Cloud Disaster Recovery, OK, but what if the Cloud IS the Disaster?

Disaster recovery via cloud computing is a hot topic nowadays. Inexpensive compared to traditional hot standby solutions and with greater flexibility, by definition cloud data backup is independent of local or even regional incidents. In theory, cloud data restore should be just as independent. The problem however comes when a cloud provider fails to provide the service you need – for example, if everybody is trying to recover their data after being affected by the same disaster.

The heart of the problem is the guarantee of the level of service of the cloud provider. Just like the SaaS solutions that became the first wave of cloud solutions, service level agreements correctly adapted to requirements are what count. This has given rise to yet another “as-a-service” offering. After SaaS (Software as a Service), HaaS (Hardware as a Service) and PaaS (Platform as a Service), to name just a few, the next in line is DRaaS – Disaster Recovery as a Service.

Now that we have a label for it, we can separate out DRaaS from other cloud services and look for levels of service specific to disaster recovery.

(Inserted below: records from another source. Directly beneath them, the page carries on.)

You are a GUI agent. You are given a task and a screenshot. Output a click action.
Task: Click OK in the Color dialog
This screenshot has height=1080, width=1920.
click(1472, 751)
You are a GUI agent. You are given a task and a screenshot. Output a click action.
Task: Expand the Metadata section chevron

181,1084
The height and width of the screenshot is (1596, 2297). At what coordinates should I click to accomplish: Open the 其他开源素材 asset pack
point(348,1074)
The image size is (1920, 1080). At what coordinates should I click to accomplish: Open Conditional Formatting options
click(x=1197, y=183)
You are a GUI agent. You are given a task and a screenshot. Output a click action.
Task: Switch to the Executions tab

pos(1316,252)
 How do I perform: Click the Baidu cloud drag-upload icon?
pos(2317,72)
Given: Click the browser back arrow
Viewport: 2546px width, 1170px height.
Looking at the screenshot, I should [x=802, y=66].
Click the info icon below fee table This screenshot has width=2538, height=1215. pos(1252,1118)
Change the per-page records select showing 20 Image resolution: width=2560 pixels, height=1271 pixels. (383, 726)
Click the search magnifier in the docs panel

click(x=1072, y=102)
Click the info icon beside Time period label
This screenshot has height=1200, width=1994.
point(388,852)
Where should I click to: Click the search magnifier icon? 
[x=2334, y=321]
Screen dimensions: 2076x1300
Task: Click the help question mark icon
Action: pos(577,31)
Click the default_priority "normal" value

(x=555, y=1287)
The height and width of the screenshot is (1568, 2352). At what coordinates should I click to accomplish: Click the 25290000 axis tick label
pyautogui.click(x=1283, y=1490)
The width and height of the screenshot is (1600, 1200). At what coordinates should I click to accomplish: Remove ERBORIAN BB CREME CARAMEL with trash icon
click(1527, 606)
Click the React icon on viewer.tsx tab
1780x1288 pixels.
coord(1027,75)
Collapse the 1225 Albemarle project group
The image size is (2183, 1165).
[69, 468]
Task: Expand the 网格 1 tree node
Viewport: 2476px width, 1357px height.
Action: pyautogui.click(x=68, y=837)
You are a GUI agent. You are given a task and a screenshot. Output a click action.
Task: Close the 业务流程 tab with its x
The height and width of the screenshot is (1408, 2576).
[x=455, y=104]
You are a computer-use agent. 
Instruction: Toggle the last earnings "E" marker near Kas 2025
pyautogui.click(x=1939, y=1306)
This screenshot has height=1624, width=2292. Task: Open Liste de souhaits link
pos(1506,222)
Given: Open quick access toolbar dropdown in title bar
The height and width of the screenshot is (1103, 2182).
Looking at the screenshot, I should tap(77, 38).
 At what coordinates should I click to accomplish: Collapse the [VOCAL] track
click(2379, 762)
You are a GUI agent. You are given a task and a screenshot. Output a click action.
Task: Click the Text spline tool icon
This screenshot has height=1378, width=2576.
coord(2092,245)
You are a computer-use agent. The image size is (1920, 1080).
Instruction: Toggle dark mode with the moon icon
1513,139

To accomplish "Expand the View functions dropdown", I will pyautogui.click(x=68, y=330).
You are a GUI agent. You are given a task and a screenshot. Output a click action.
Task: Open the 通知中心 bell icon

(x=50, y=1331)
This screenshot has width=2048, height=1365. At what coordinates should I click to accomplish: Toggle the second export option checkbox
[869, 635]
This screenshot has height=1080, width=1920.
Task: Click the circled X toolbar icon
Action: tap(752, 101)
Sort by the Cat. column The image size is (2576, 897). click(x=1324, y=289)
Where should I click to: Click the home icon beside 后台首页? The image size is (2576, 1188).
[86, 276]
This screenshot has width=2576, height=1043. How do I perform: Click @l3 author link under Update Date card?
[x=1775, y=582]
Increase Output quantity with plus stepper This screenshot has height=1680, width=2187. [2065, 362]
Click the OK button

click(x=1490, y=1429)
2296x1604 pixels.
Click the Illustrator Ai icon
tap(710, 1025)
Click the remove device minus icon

So far so good, but there are a few more points that need to be checked as well. The first is that SLAs notwithstanding, you also need to test your backup and recovery procedure. Secondly, you also need to be sure ahead of time that data security is correctly addressed by your DRaaS provider.

In addition, if the unthinkable (but not impossible) happens and your cloud provider stops doing business, then you also need to be sure you still have at least a minimum DR solution available. An example is to maintain onsite copies of the data you’ve been backing up, so that you can at least go back to tape archiving or something similar.